If you have concerns about how we handle your personal information, you have the right to make a complaint directly to us. In accordance with the Data Protection Act 2018 (as amended by the Data (Use and Access) Act 2025), we maintain a formal data-protection complaints process that allows you to raise any issues relating to our processing of your personal data. We will acknowledge your complaint within 30 days, investigate it without undue delay, and keep you informed of progress until we provide you with a written outcome.

You can submit a complaint by email using the contact details set out below. We encourage you to contact us first, but if you remain dissatisfied after we have responded, you may escalate your complaint to the Information Commissioner’s Office, the UK’s data-protection authority. Further information about your rights is available at www.ico.org.uk.

Receiving a complaint: data subjects have the right to complain to us about how we handle their personal information. A data-protection complaint may be received by email, in writing, or verbally. We treat any expression of dissatisfaction about our processing of personal data as a potential complaint and log it immediately by notifying the Data Security Lead. We will acknowledge receipt of the complaint within 30 days.

Investigation: the Data Security Lead will take appropriate steps to investigate the complaint without undue delay, including making enquiries, gathering relevant information, and keeping the complainant updated. In accordance with ICO guidance, outcomes will be provided within three months, unless exceptional circumstances apply.

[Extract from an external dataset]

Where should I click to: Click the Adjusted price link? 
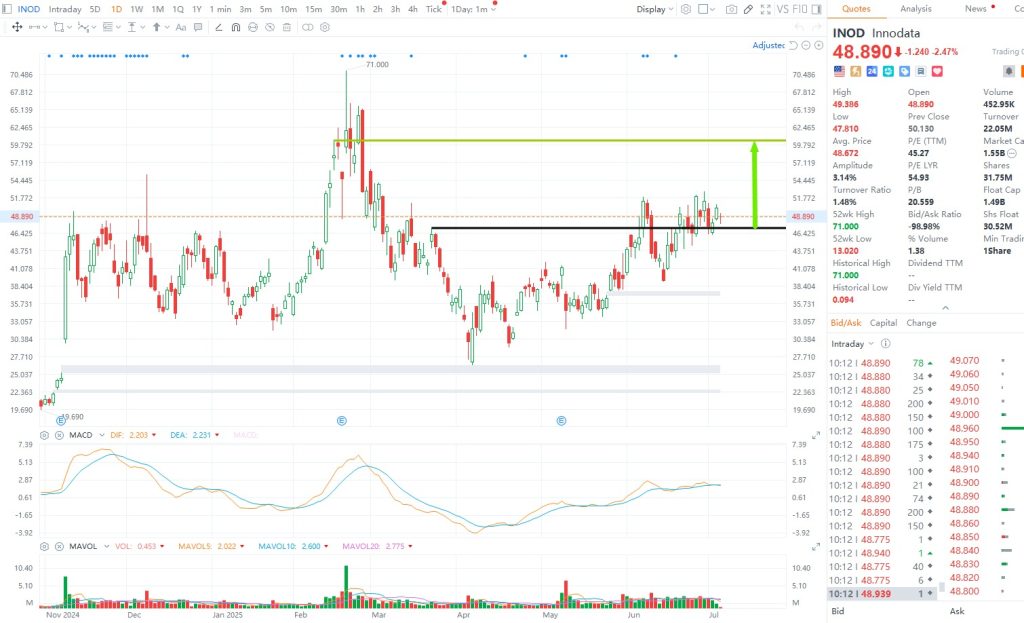click(x=768, y=46)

Outcome: once the investigation is complete, we will issue a written outcome explaining our findings and any remedial steps. The complainant will be informed of their right to escalate the matter to the Information Commissioner’s Office if they remain dissatisfied.

15. Data Protection Officer

Neurocheckpro Limited is in the process of formally appointing a Data Protection Officer (DPO) in accordance with its obligations under the UK GDPR and the Data Protection Act 2018. The name and direct contact details of the appointed DPO will be published here once the appointment is confirmed.

In the meantime, all data-protection enquiries, Subject Access Requests, and requests to exercise your privacy rights should be directed to us at support@neurocheckpro.com or by post to the address set out at the foot of this notice. We will ensure that any such enquiry is handled by a suitably qualified member of the team with responsibility for data-protection compliance.

You retain the right at all times to raise a concern or complaint with the Information Commissioner’s Office, the UK’s supervisory authority for data-protection matters, regardless of whether you have first contacted us. Further information is available at www.ico.org.uk.